[Вопросы к тексту]:
1) Перескажите короче абзац отрывка, начинающийся словами «Я встречался в Аугсбурге», сохранив основные сведения о бароне Селентине.
2) Где остановился Ржевуский, когда проезжал через Аугсбург, согласно отрывку?

[Предложенный отрывок]:

######

Я вижу страдание у нее на лице. Но я думал, что умру от смеха, видя, как у каноника меняется выражение лица от страха, что она, действительно, родит в коляске. Он в отчаянии, потому что — что они говорят? Комичность этой новости его приводит в ужас. Епископ был в Пломбьер, ему напишут, это попадет в газеты.
— Быстрее, кучер, быстрее же!
Мы прибыли в замок, я отвел ее, наполовину волоком, в ее комнату, она закрылась, послали за акушеркой, но больше не было времени; две минуты спустя граф Ламберг явился нам сказать, что мадам родила, и монсеньор пошел к себе, чтобы пустить себе кровь.
Я провел четыре месяца в Аугсбурге со всеми возможными развлечениями, ужиная у графа Ламберга два или три раза в неделю; там я познакомился с человеком редких качеств, что отличают человека благородного и любезного; это был граф Турн и Вальсассина, теперь старшина капитула в Ратисбонне, а тогда паж принца-епископа, который являлся принцем Армстадта и был безногим. Этот паж бывал всегда на ужинах; был также доктор Альгарди, болонец, врач принца, тоже человек очаровательный. Он умер пятнадцать или шестнадцать лет спустя, на службе Выборщика палатина, который заседает теперь в Мюнхене как Выборщик Баварии.
Я встречался в Аугсбурге, и довольно часто — у графа Дамберга, — с бароном Селентином, офицером на прусской службе, который жил постоянно в Аугсбурге, набирая рекрутов для своего начальника. Он был любезен, обладал тонким умом в гасконском вкусе, был вкрадчив, любил игру и умел играть. Он покинул город десять или двенадцать лет спустя и уехал жениться за пределы Саксонии, в Богемию. Он написал мне из Дрездена шесть лет назад, что, хотя и стал старым, очень раскаивается в том, что женился.
Во время моего пребывания в Аугсбурге несколько поляков, которые покинули свою родину из-за волнений, которые там начинались, приходили меня навещать. Среди прочих, Великий коронный нотариус Ржевуский, тот, кого я знал по Петербургу, влюбленным в бедную Ланглад, ехал через Аугсбург, и я пошел с ним повидаться в «Три Мавра», где он поселился. Какие дела в сейме! Какие интриги! Счастливы те, кто смог уехать от этого. Он направлялся в Спа, где, как он меня заверил, я встречу принцессу-сестру принца Адама, Томатиса и Катэ, которая стала его женой. Он убедил меня направиться туда также, и, будучи стесненным в средствах, я принял меры, чтобы туда ехать с тремя или четырьмя сотнями дукатов в кошельке. С этой целью я написал принцу Курляндскому, который был в Венеции, чтобы отправил мне сотню дукатов. Чтобы побудить его мне отправить их сразу, я послал ему верное описание процесса получения философского камня. Поскольку мое письмо, содержащее столь великий секрет, не было зашифровано, я порекомендовал ему его сжечь, заверив, что у меня есть его копия; но он этого не сделал, он сохранил мое письмо, и его взяли у него в Париже, вместе с другими его бумагами, когда его взяли в Бастилию.
Мое письмо в архиве Бастилии никогда не появлялось при свете дня; но вот что было, когда мой секрет стал достоянием публики. Двадцать лет спустя парижский народ, поднявший мятеж, во главе с герцогом Орлеанским, разрушил Бастилию; вскрыли архив, там нашли мое письмо и напечатали его вместе с некоторыми другими любопытными вещами, которые перевели затем на немецкий и на английский. Невежды, которые существуют в той стране, где я теперь живу, и которые, естественно, все мои враги, потому что осел никогда не будет другом лошади, торжествовали, когда прочитали этот обвинительный против меня эпизод. Они возымели глупость упрекнуть меня за то, что я был автором этого письма, и решили меня разоблачить, говоря, что это было переведено на немецкий для моего вящего позора. Богемские твари, выдвинувшие мне этот упрек, были удивлены, поскольку я им ответил, что мое письмо создаст мне бессмертную славу, и что, не будучи ослами, они должны были бы им восхищаться.

######

(Записи из набора данных)

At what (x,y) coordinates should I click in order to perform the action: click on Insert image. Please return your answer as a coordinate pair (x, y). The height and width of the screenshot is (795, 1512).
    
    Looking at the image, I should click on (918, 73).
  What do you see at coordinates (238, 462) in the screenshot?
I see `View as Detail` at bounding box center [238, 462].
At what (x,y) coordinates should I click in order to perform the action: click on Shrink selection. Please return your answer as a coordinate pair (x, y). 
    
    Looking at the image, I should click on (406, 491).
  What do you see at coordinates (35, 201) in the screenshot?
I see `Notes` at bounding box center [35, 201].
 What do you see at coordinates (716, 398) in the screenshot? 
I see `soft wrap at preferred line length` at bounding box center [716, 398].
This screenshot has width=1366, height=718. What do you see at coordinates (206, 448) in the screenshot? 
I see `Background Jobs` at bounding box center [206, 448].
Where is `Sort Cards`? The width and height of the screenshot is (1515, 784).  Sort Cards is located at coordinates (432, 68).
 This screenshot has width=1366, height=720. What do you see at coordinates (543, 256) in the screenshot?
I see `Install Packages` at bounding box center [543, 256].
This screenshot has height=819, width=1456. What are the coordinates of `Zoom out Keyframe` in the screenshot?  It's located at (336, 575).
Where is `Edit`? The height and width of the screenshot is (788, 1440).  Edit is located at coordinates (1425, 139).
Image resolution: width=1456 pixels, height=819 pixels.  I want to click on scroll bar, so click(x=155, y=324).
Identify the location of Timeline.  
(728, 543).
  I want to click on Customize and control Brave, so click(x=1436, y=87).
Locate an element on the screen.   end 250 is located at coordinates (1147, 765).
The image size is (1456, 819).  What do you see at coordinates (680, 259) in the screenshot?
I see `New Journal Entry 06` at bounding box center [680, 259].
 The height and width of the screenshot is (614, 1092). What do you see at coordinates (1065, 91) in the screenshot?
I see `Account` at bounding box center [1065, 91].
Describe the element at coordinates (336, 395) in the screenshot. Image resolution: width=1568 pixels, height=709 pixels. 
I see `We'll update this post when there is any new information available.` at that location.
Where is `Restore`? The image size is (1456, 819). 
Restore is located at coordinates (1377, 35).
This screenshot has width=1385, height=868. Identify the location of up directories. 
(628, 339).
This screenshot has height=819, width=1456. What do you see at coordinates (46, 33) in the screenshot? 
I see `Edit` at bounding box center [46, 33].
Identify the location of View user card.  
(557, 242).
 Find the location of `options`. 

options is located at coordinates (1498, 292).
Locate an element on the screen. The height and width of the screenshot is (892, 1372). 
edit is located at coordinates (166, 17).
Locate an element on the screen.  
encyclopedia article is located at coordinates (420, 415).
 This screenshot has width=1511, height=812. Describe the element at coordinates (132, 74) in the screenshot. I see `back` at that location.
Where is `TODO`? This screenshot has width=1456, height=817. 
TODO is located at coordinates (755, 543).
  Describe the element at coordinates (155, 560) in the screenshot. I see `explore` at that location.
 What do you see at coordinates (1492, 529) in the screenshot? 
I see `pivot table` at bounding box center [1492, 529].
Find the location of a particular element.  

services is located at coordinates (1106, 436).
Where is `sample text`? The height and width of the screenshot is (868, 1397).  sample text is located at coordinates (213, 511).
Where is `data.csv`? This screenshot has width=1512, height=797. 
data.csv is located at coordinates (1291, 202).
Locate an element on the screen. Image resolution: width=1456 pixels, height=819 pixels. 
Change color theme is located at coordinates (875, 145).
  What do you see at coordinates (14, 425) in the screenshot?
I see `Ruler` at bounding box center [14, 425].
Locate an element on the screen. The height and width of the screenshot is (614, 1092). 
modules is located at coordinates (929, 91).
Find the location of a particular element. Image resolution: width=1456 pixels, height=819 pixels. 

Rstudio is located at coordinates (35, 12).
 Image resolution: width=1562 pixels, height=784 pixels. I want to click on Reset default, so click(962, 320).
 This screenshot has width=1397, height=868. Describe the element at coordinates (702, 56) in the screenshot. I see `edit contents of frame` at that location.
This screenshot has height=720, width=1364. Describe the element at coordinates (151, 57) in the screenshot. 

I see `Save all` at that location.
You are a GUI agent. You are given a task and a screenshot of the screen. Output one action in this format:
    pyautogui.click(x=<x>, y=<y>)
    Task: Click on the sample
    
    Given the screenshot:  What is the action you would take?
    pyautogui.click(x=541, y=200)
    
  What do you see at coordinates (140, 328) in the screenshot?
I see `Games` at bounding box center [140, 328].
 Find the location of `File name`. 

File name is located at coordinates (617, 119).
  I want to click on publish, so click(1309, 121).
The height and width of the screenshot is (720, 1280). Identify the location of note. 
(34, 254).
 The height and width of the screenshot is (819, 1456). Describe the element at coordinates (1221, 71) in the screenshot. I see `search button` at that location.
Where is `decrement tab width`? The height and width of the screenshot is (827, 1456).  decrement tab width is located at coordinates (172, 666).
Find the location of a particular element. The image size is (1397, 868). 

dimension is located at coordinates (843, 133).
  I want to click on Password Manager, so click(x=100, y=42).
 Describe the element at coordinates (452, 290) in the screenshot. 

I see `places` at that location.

######

[Ответы по порядку]:
1) Барон Селентин, офицер на прусской службе, постоянно жил в Аугсбурге и набирал там рекрутов для своего начальника. Он был любезен, вкрадчив, обладал тонким умом в гасконском вкусе, любил игру и умел играть. Через десять или двенадцать лет он покинул город и уехал жениться в Богемию. Шесть лет назад он написал из Дрездена, что, состарившись, очень раскаивается в своей женитьбе.

2) В «Трех Маврах».